A forever game needs support the opposite of a get-rich-quick game. If you want it to last, then you need great worldbuilding with a high level of uniquity, both setting and mechanics that support forming relationships and communities among players, a framework that encourages players to take the same character through different roles over time, and the ability to add new features or open new areas to keep things fresh. Flashy graphics and noisemakers won't have that kind of staying power.
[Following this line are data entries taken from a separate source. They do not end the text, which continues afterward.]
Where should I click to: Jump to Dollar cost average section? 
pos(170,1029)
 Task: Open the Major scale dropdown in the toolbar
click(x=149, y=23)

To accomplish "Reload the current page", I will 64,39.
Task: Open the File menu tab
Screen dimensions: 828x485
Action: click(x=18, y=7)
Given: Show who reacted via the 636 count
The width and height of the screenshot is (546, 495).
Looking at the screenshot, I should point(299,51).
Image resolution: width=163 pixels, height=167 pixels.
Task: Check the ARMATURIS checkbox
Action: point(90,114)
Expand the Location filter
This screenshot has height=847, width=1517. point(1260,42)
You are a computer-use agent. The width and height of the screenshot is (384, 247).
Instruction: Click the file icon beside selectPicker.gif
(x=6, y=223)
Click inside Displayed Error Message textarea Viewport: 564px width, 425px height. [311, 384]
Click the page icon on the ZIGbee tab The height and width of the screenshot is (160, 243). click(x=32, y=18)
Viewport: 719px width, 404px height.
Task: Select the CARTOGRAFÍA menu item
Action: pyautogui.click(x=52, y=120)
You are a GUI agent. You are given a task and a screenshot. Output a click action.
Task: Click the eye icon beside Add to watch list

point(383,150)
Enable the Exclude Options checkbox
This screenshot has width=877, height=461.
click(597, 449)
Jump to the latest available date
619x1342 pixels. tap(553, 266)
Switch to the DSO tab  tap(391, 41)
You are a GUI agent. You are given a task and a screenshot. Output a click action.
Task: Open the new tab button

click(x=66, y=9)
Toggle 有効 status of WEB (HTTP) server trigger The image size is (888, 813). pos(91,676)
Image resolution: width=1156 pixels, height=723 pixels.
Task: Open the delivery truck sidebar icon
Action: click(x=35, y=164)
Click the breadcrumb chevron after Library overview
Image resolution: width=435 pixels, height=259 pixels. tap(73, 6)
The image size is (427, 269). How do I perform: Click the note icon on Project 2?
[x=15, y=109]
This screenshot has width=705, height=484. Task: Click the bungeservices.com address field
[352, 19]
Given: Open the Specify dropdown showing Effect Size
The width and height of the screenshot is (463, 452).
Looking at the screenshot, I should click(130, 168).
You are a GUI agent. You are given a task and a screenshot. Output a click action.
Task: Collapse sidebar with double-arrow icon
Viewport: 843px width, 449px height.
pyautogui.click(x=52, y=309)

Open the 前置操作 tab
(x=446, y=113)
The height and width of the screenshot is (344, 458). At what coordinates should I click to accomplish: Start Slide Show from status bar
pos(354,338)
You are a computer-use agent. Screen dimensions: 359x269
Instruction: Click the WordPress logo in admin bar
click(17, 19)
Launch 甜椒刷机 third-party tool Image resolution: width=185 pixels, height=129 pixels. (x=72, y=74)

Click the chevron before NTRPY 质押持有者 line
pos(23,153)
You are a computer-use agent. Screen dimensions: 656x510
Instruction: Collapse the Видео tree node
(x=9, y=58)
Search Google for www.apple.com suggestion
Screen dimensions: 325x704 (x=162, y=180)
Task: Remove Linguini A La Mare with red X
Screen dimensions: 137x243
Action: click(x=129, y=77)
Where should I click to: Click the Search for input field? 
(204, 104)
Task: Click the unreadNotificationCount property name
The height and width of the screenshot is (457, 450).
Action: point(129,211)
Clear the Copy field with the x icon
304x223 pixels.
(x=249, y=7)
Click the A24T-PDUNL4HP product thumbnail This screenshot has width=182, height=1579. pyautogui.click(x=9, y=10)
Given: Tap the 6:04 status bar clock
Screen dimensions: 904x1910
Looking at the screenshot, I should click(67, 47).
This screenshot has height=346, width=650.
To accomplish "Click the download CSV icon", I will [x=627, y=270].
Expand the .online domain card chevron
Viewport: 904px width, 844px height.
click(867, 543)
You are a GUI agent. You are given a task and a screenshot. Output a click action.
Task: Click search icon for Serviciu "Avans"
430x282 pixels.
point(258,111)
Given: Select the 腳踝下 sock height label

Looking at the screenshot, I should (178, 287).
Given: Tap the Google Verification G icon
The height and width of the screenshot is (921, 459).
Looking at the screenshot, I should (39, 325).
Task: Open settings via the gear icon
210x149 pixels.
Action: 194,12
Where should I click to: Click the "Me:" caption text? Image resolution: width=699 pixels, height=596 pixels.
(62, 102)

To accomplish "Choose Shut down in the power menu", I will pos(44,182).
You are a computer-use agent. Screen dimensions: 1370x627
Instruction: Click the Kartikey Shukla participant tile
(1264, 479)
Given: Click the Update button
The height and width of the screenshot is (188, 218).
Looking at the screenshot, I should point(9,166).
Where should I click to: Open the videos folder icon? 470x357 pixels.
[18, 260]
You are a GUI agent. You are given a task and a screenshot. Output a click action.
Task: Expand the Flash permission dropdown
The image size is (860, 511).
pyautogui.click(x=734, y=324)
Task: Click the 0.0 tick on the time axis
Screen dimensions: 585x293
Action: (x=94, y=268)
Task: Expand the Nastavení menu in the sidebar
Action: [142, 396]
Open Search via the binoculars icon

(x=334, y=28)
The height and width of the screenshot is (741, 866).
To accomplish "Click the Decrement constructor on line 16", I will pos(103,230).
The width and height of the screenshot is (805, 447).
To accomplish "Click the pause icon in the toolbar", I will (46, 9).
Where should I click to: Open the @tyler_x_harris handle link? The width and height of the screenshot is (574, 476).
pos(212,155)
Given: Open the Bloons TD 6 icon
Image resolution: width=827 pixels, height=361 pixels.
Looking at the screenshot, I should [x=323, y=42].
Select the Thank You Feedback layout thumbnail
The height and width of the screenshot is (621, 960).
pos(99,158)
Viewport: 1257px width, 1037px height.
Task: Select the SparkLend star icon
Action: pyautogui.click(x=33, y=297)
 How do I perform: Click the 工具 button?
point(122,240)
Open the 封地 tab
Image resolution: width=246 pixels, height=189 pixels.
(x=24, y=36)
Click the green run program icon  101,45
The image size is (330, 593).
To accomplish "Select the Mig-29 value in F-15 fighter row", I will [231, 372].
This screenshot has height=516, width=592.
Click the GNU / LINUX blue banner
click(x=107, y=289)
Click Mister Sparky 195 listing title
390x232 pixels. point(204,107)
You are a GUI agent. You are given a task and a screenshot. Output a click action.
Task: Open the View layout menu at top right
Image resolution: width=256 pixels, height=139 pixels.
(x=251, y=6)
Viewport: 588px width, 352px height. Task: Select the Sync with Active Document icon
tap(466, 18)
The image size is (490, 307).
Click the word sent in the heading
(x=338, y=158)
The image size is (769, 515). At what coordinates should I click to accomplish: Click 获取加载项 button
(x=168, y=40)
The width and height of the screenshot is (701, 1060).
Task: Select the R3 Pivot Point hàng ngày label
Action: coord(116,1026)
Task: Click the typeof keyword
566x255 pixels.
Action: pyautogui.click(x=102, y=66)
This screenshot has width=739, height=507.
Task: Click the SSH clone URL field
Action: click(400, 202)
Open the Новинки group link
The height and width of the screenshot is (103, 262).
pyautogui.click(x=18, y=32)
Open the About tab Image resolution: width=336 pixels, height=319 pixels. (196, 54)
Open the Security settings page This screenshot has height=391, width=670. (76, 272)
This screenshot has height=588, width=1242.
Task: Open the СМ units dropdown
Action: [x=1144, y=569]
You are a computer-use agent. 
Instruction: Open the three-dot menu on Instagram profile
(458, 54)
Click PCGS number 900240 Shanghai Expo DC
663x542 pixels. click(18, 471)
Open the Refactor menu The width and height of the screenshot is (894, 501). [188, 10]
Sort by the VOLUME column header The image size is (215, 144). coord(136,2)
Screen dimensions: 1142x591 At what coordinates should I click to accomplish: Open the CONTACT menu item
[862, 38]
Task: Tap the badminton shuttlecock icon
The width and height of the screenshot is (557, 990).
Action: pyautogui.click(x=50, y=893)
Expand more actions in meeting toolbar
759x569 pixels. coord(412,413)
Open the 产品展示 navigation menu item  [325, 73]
>> they start throwing employees directly into the pit like it's some kind of volcano god who will bless them with magical money savings/cost cuttings.<<

*laugh* Painfully true. It's poor psychology. Humans don't deal with rejection well. They will dump your ass and not come back. With colleges pulling back or redirecting their gaming degree programs, there aren't as many new game designers coming through the pipeline anymore. That way lies a critical personnel shortage.

Thoughts

Date: 2026-04-04 12:34 am (UTC)From: [personal profile] ysabetwordsmith
ysabetwordsmith: Cartoon of me in Wordsmith persona (Default)
>> too many of the games weren't that different from each other, so they were all trying to occupy exactly the same niche <<

Well, that's just poor choice on the part of designers and investors. Once a niche has a bunch of popular entries, people should start looking for other things to do. In a glutted market, especially, someone should be looking at the whole spread and asking, "What are people not doing?" Especially, what are underserved gamer markets? Women, people of color, queers, people with disabilities, etc. What are some odd things that gamers like to do, but are not a key focus of current games? Someone mentioned carrying stuff around, and we riffed the idea of a game where people would play couriers.

>> the market shrinking back to the kind of size that can actually be supported by the revenue it can bring in. <<

That's a normal market adjustment and, while unpleasant, something that should happen.